The big hairy repo problem can result in all of these problems (and more!):
  • Usually devs can't build only their little project, but have to build the entire world.  This increases the "code, build, test" cycle from seconds to maybe hours.  Every once in a while someone comes along and speeds up the build by buying some fast distcc servers, or upgrades everyone's desktop with ssds, but little by little it slows down and X months later it is back to "slow".
  • When every developer in a company is committing to the same branch the odds that a commit will break the build increases as more developers are hired.
  • Because the branch fails to build devs end up committing without building or fail to sync for weeks at a time once they find a build that works.  (If they are lucky a bot is put in place that builds and commits for the devs which seems the only solution I know of to solve the make world problem.)
  • Because the API between projects can change at any time developers create API's without much thought typically resulting in bad API's.  Bad API's later are changed (without warning) breaking any code that wasn't updated with the API change.  The lack of an incentive for a stable API makes it much harder to release new projects on old code bases and vice vera.
  • Bisecting the repo for bugs is so difficult it is something devs do only as a last resort causing lost time.
  • Internal API promisses get broken in the rush to release. Project A happens to include the private header so it can muck with project B's internals to get what it needs. A "TODO" comment is added, but it is never fixed.  Imagine the worst thing you can do in your language of choice... somewhere someone it doing that right now.
  • Unlike Git making branches is usually very hard (This is a detail of the current software typically used today, perforce and svn) and so almost no one does. This means there are big efforts underway before a release to "make things stable again". The overall health of a project is hard to determine and release date planning becomes harder.
  • There are big "build teams" that release the whole software package. The idea that your project could pick which change gets in a release is laughable. Because branching and merging are hard minor fixes get into release branches and increase regression count.
An odd thing in common with all of these issues is that they all can cost developers time which is the most valuable commodity.  You would think developers would be all over trying to solve them, but it just isn't a priority.
But what about the atomic problem?  In Git repo A I add a new API.  In Git repo B I add code that uses the new API.  Users that sync B, but not A will have a build failure.  The obvious and long solved answer to library API's is versions.  If all of your internal projects have no versions this can make using lots of little Git repos a pain to deal with.  When you split all of the internal projects into different repositories it is best to do the following.
  1. Teams tag when their project is in a releasable state and have versions.
  2. The build teams actual job is to create a distribution of the various project releases.
Lucky for us the Linux community has been doing this the past two decades and there is a long line of historical lessons for us to use.  Projects like Debian show how to have source and binary packages, dependency tracking, versioning, importing from git, svn, tarball, patching 3rd party source, and packaging them all into one distribution. And they toss for free the ability to upgrade and downgrade packages on the fly. And don't forget build and package servers which are also there for free and open source.

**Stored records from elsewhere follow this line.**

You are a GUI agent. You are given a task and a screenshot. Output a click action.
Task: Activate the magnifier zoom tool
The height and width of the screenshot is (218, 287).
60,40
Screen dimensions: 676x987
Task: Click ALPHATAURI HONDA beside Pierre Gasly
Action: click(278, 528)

Sadly all of the work like Debian and others seems to be ignored in favor of submodules or a one off solution like repo.  And who is to blame them when I too can write a script that loops over every git repo running "./configure && make install".   What could go wrong?  On the flip side  Debian isn't exactly light, there might be an opportunity for a project to come along that is Debian like, but easy to incorporate in every day software development.